Consumir café diariamente pode ir além do simples hábito matinal. De acordo com um estudo publicado em fevereiro de 2026 na revista JAMA, a ingestão moderada de café com cafeína está associada a menor risco de demência e a resultados cognitivos mais favoráveis ao longo dos anos.

A pesquisa acompanhou mais de 131 mil adultos nos Estados Unidos por até 43 anos. Durante esse período, os cientistas analisaram padrões de consumo de café — com e sem cafeína — e de chá. Além disso, monitoraram indicadores relacionados à saúde cognitiva.

Os dados mostram que o benefício aparece principalmente entre pessoas que consomem de duas a três xícaras de café com cafeína por dia. Acima desse intervalo, no entanto, o efeito protetor não aumenta de forma proporcional.

Base em duas grandes coortes

O trabalho utilizou informações de dois estudos populacionais de longa duração. O primeiro foi o Nurses’ Health Study, que acompanhou 86.606 mulheres entre 1980 e 2023. O segundo foi o Health Professionals Follow-up Study, com 45.215 homens monitorados entre 1986 e 2023.

No início do acompanhamento, nenhum participante tinha diagnóstico de câncer, doença de Parkinson ou demência. Ao longo do período, os pesquisadores registraram 11.033 novos casos de demência. A mediana de acompanhamento foi de aproximadamente 37 anos.

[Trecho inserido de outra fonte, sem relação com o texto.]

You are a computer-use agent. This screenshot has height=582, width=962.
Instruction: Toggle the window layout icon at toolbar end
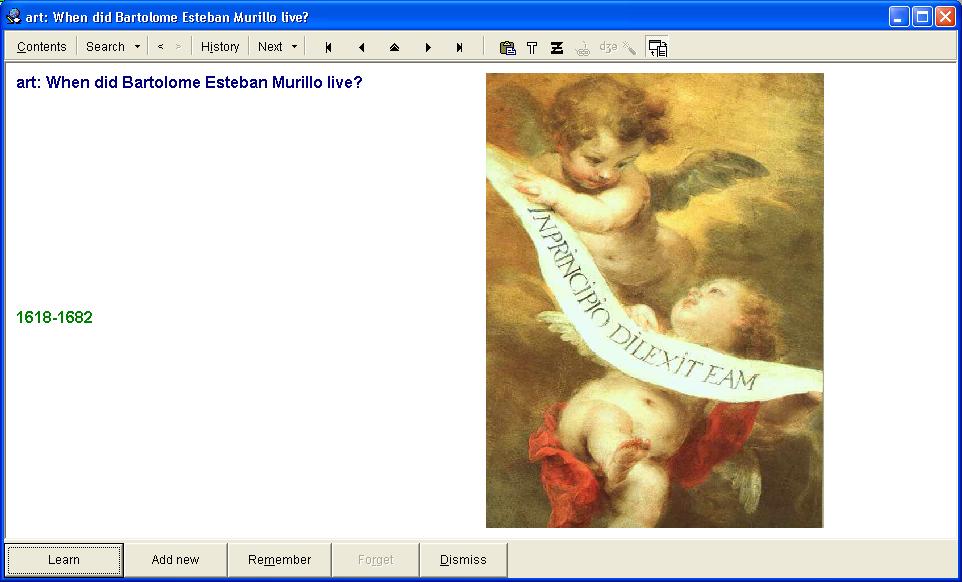pyautogui.click(x=657, y=47)
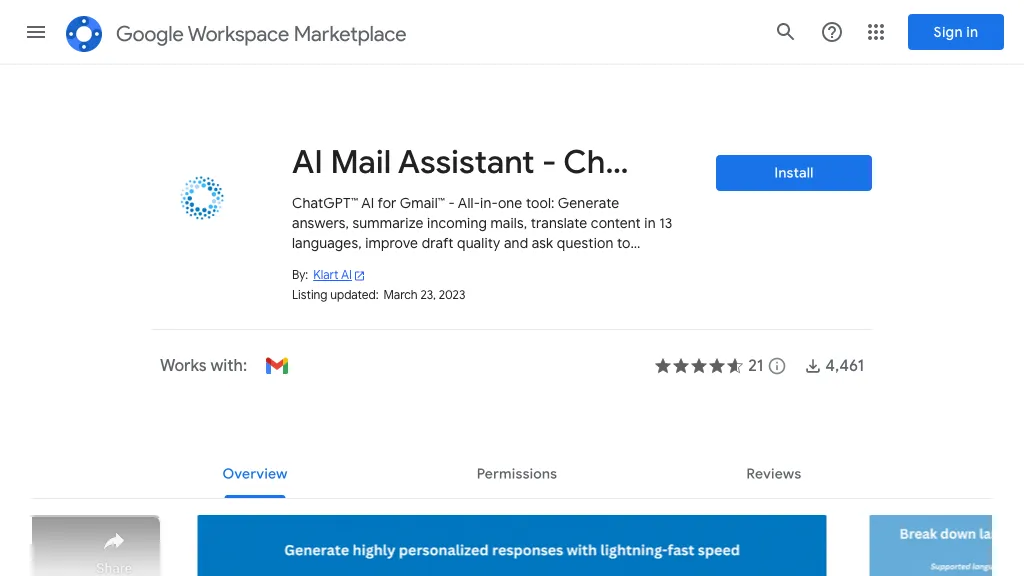Click the Google Workspace Marketplace title text
The height and width of the screenshot is (576, 1024).
click(x=261, y=34)
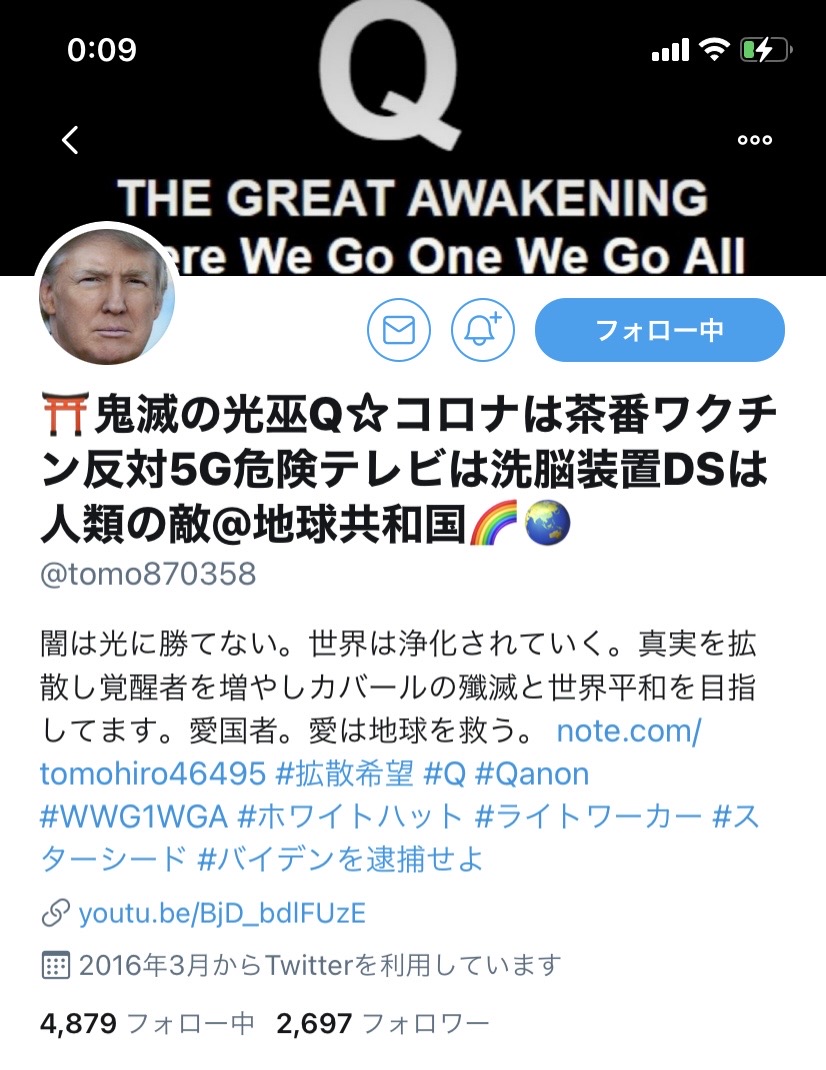Viewport: 826px width, 1070px height.
Task: Tap the circular profile picture
Action: pyautogui.click(x=107, y=295)
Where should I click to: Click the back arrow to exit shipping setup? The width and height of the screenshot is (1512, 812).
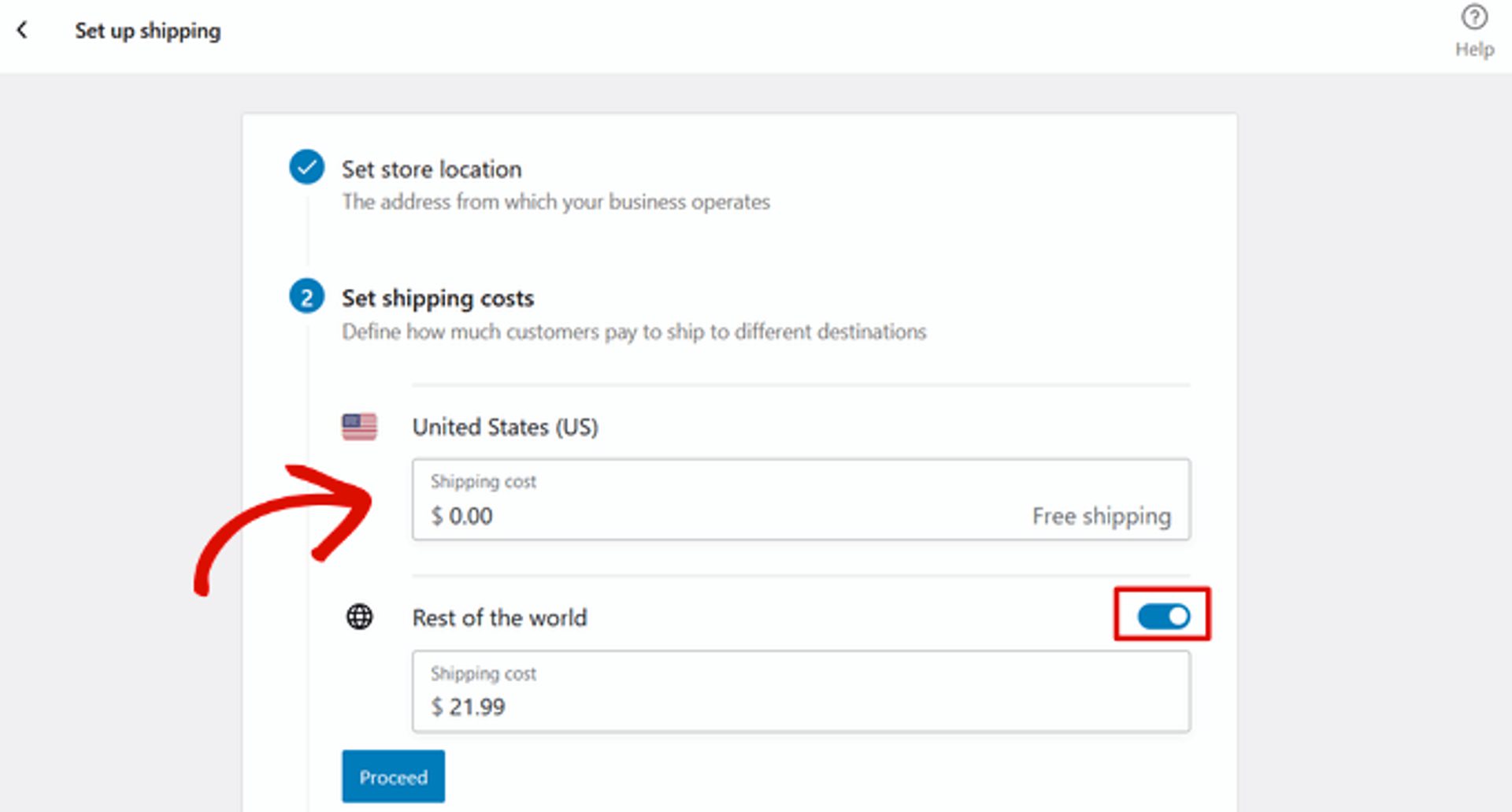click(x=23, y=30)
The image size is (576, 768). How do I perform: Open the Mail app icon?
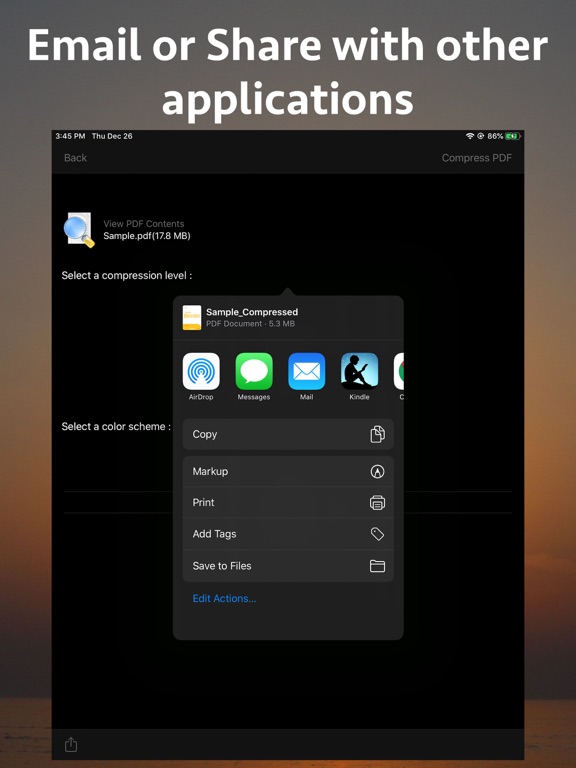(x=307, y=371)
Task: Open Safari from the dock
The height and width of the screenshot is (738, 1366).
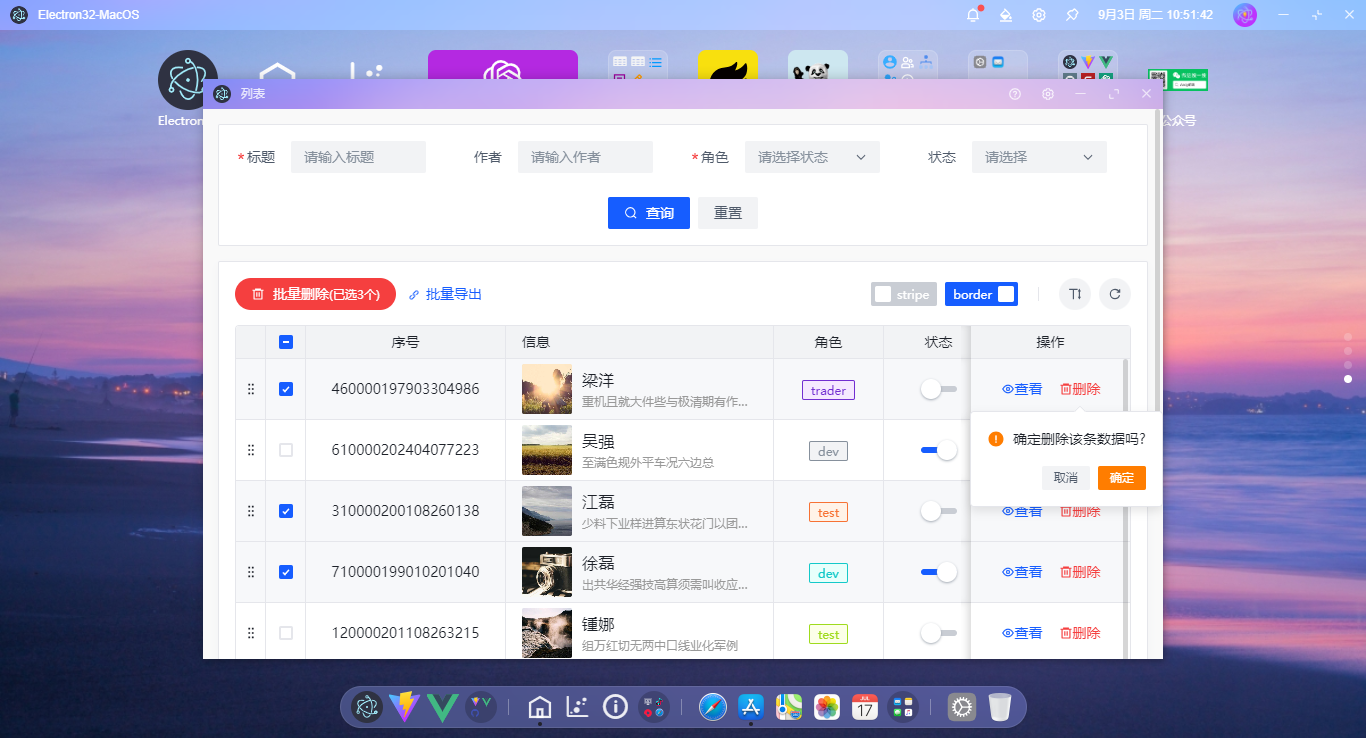Action: 711,707
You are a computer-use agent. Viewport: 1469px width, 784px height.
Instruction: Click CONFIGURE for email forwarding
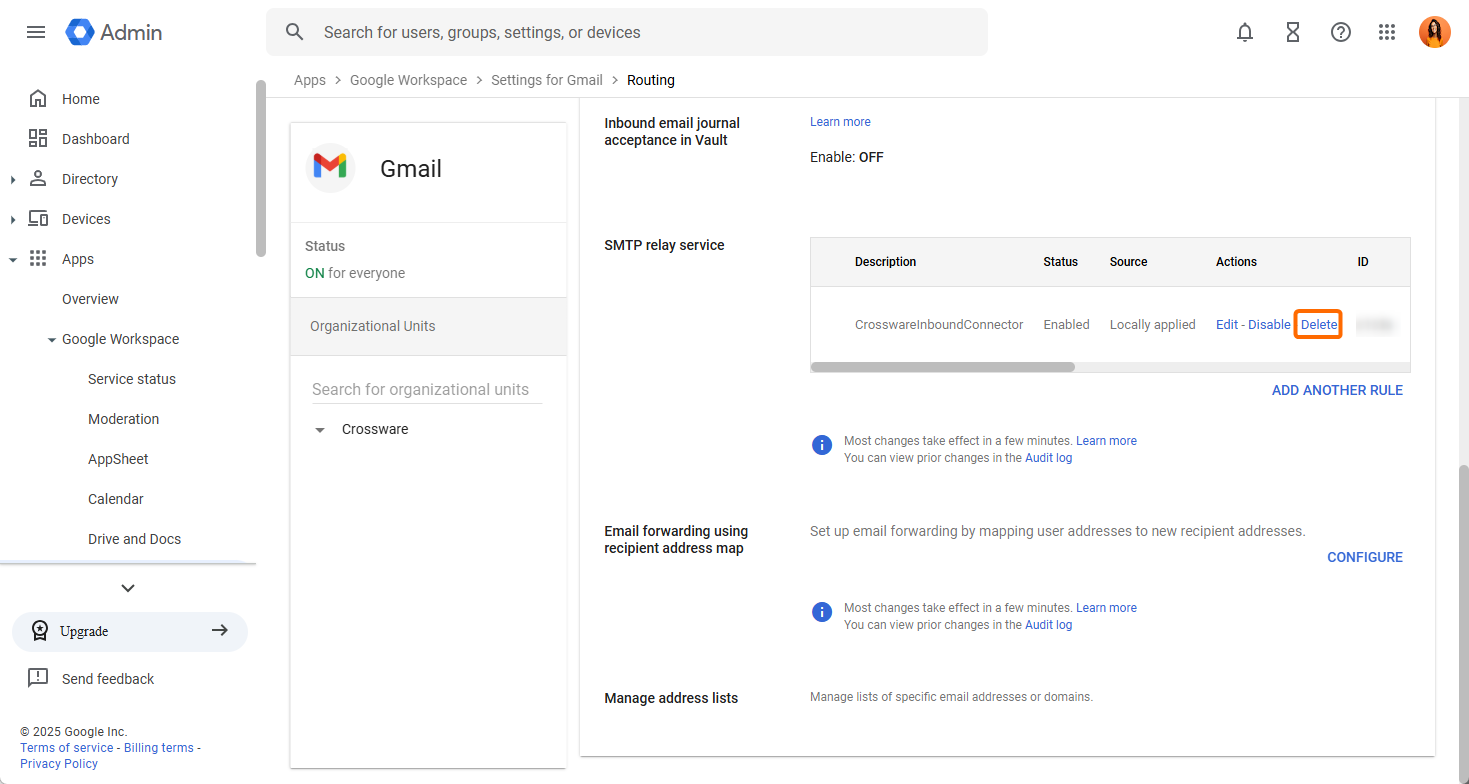pos(1364,557)

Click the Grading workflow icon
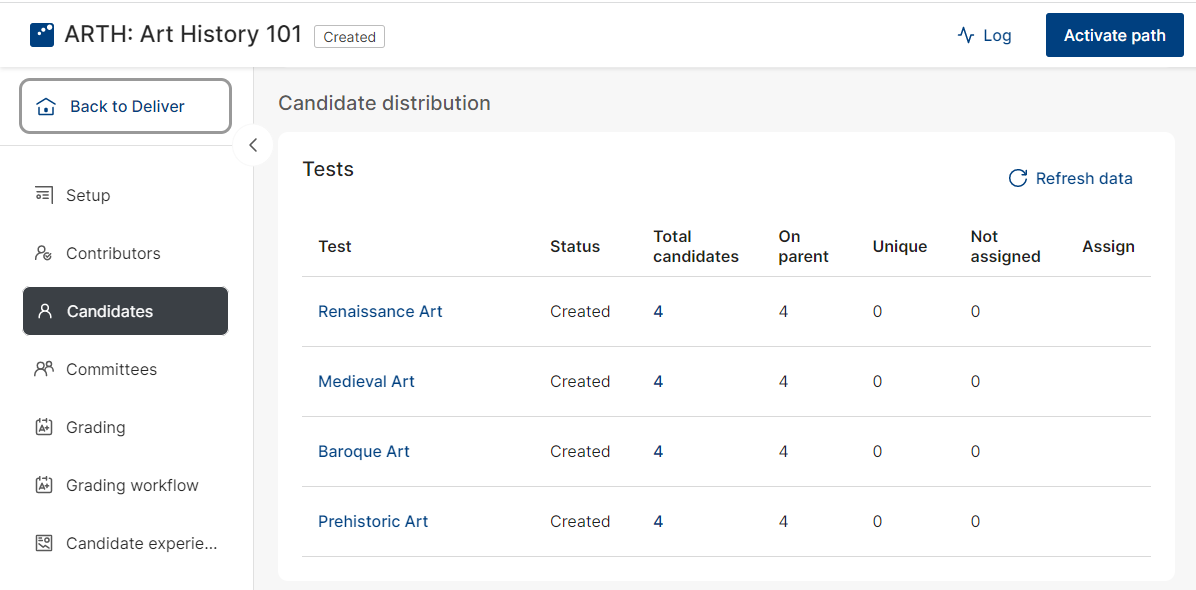(44, 485)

Para garantir maior precisão, os pesquisadores coletaram dados alimentares a cada dois a quatro anos. Dessa maneira, foi possível observar mudanças no padrão de consumo ao longo do tempo.

Diferença significativa entre extremos

Após controlar variáveis como idade, estilo de vida e condições de saúde, os autores compararam os grupos de maior e menor consumo de café com cafeína. Como resultado, identificaram uma redução de 18% no risco de demência entre os participantes que mais consumiam a bebida.

Em termos absolutos, o grupo de maior ingestão apresentou 141 casos por 100 mil pessoas-ano. Já entre os que menos consumiam, o número chegou a 330 casos no mesmo intervalo.

Além do diagnóstico clínico, o estudo avaliou o chamado declínio cognitivo subjetivo. Esse indicador considera a percepção individual de falhas de memória e raciocínio. Nesse quesito, 7,8% dos maiores consumidores relataram piora. Por outro lado, 9,5% do grupo de menor consumo apontaram dificuldades semelhantes.

Resultados em testes objetivos

Entre as mulheres participantes, os pesquisadores aplicaram avaliações cognitivas por telefone. Um dos instrumentos utilizados foi o Telephone Interview for Cognitive Status (TICS), exame amplamente adotado para triagem do estado mental.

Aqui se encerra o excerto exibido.